Sunday, November 18, 2007

Dog Sees God

Last night I went to dinner and a play with some of my new Air Force friends. The play, Dog Sees God: Confessions of a Teenage Blockhead, was performed at the Stray Cat Theatre in downtown Phoenix. Always quick to judge a book by its cover, I assumed from the title that we were going to be subjected to some sort of Charlie Brown Revue. But I wanted to get out of the apartment and socialize with these young people, so I set my trepidations aside and joined the group for a night out.

Dog Sees God was far from anything that I expected. It was a fictionalized account of Charlie Brown’s life in high school following the death of Snoopy. Instead of being a light-hearted romp suitable for the Sunday funnies, this play was a dark tour of teen angst laced with sex, drugs, rage, and death. It was line after line of shocking language, interspersed with a rolling montage of shocking scenes. Beneath all of that in-your-face theatre, however, was a haunting look at the cruelty of high school. The play examined the viciousness of the bully, the hopelessness of the victim, and the blindness of those just going to school to be seen at the right lunchroom table or invited to the coolest parties.
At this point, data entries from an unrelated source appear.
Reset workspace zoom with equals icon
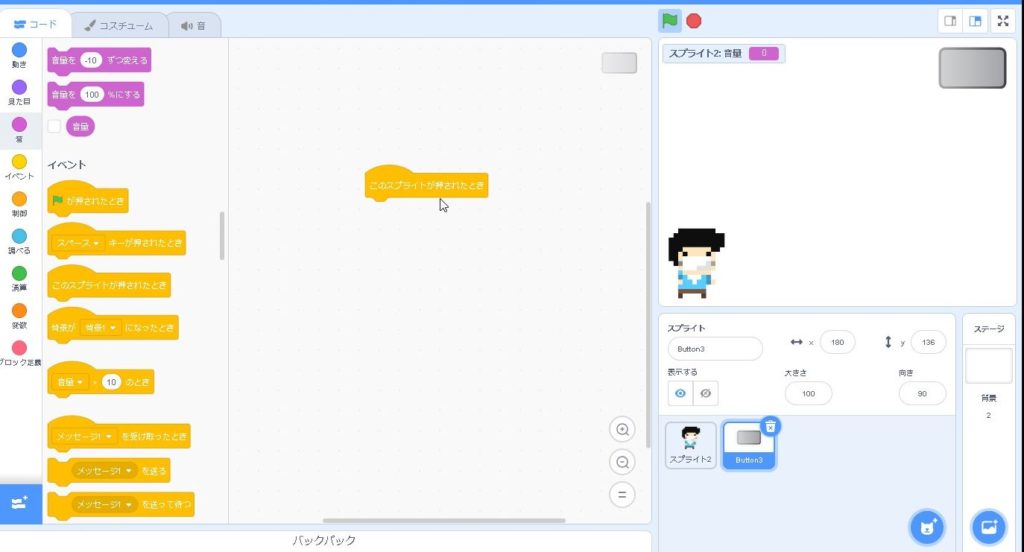 622,494
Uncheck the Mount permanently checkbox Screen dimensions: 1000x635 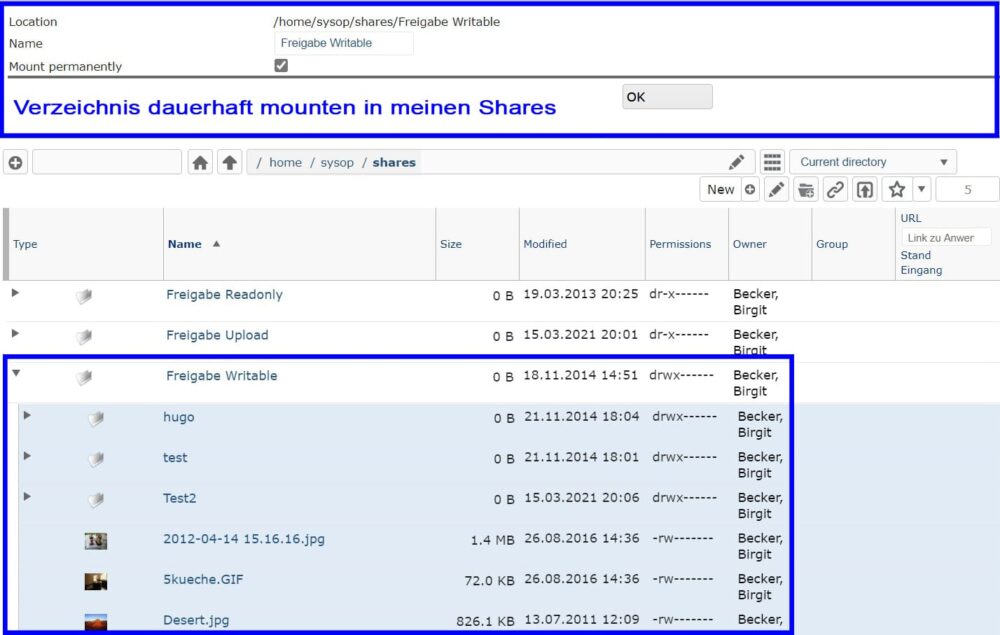coord(281,66)
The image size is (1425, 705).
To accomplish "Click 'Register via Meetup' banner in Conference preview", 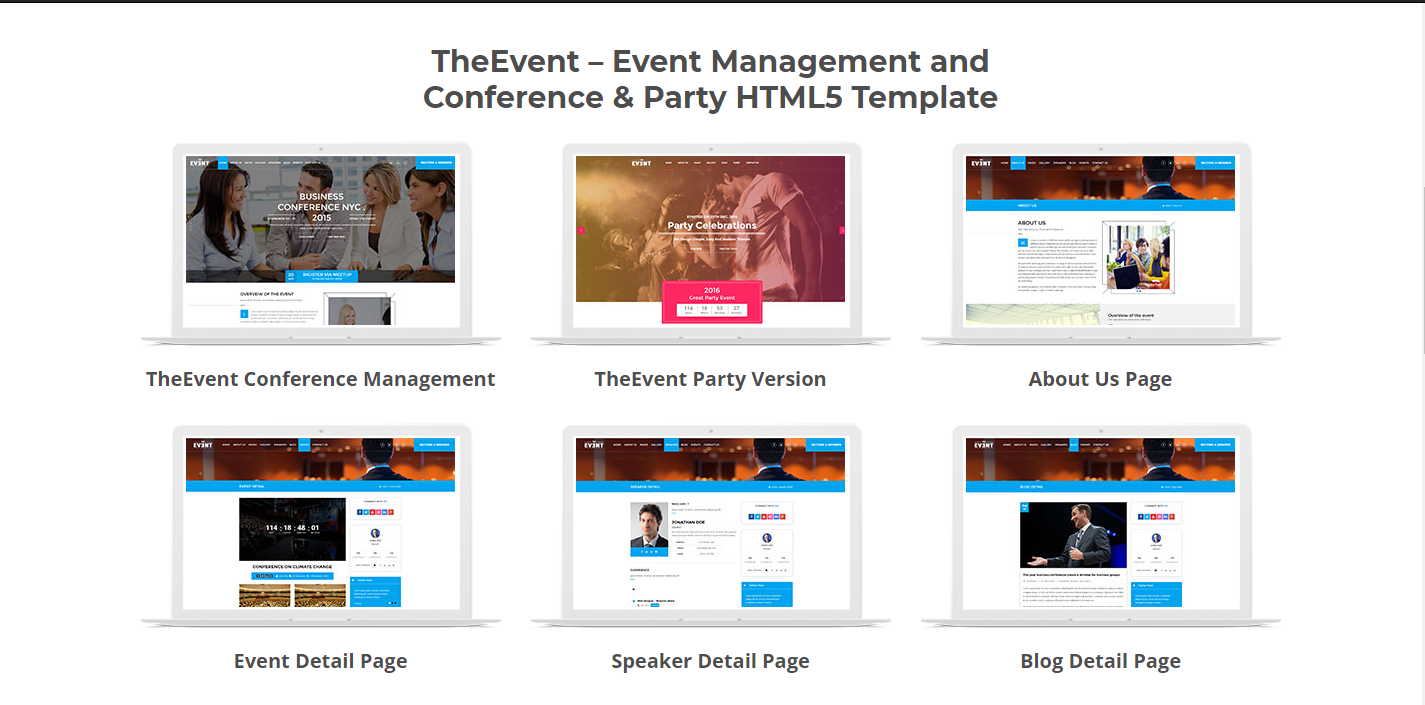I will tap(320, 276).
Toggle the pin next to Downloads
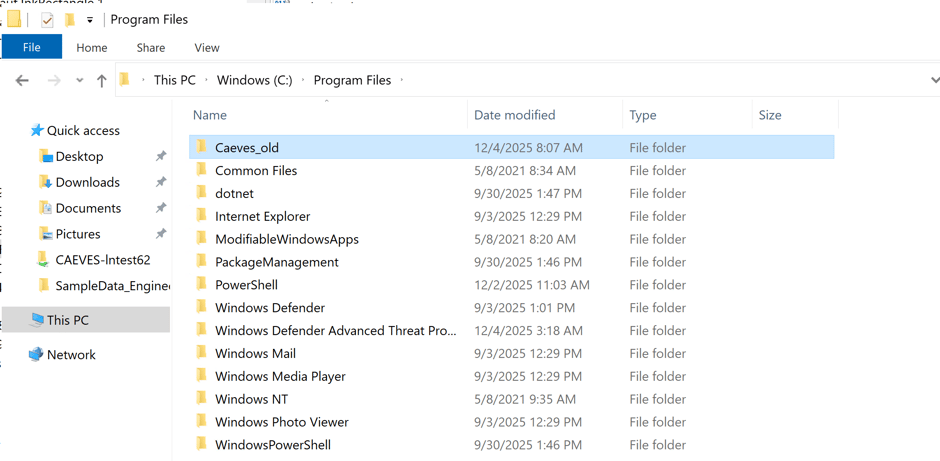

The high school that Charlie Brown and his friends attended was a mean place, not the type of school where any of us would want to send our children. Yet, this imaginary place with its fictional students had the gritty feel of authenticity. I came away from the experience with a clearer perspective on why teens kill themselves, or why they bring guns to school and shoot down their classmates.

If you get the chance to see this play, do it. Just don’t expect to leave the theatre laughing.

1 comment:

Adam McCray said...

Interesting review of the play, Rock. I agree with your opinions about the status of today's high schools and take comfort in knowing that I am far removed from that environment. An additional theme I pulled from the play concerned the value of living one's authentic identity and the dangers of inauthenticity. Great to have you out with us and I look forward to similar "outings" (so to speak--see the play) in the future.